What Is Balance Billing in Health Insurance?
Demystify balance billing in health insurance. Discover how unexpected medical charges arise, your legal protections, and practical steps to resolve them.
Demystify balance billing in health insurance. Discover how unexpected medical charges arise, your legal protections, and practical steps to resolve them.
Balance billing in health insurance can result in unexpected medical bills. This occurs when a healthcare provider charges a patient for the difference between the total cost of services and the amount their insurance plan pays. In-network providers accept the insurer’s payment as full compensation, but out-of-network providers may bill the patient for the remaining balance.
Balance billing arises when a patient receives care from a provider outside their health insurance plan’s network. The out-of-network provider may bill the patient for the unpaid remainder after the insurance company pays its portion. This can lead to higher out-of-pocket costs.
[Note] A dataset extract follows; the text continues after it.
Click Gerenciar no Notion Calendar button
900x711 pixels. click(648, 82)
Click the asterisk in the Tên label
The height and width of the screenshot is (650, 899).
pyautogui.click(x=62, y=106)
Surprise balance billing often happens when patients have little control over their provider choice. For example, during an emergency, a patient might be taken to an in-network hospital but receive care from an out-of-network physician, such as an anesthesiologist or radiologist. Ancillary services like laboratory tests or ambulance rides, even with an in-network hospital visit, could also involve out-of-network providers.
The No Surprises Act (NSA) provides federal protections against surprise medical bills. Effective January 1, 2022, the NSA generally prohibits balance billing for emergency services, non-emergency services from out-of-network providers at in-network facilities, and air ambulance services. Patients are only responsible for their in-network cost-sharing amounts, such as copayments, deductibles, and coinsurance. Their health plan pays any additional costs directly to the out-of-network providers.
The NSA requires healthcare providers to give uninsured or self-pay patients a “Good Faith Estimate” of expected charges for scheduled services. This estimate details anticipated costs. If the final bill is substantially higher than the estimate, patients can dispute the charges. The NSA also establishes an independent dispute resolution (IDR) process for providers and insurers to settle payment differences for out-of-network charges, ensuring patients are removed from these billing negotiations.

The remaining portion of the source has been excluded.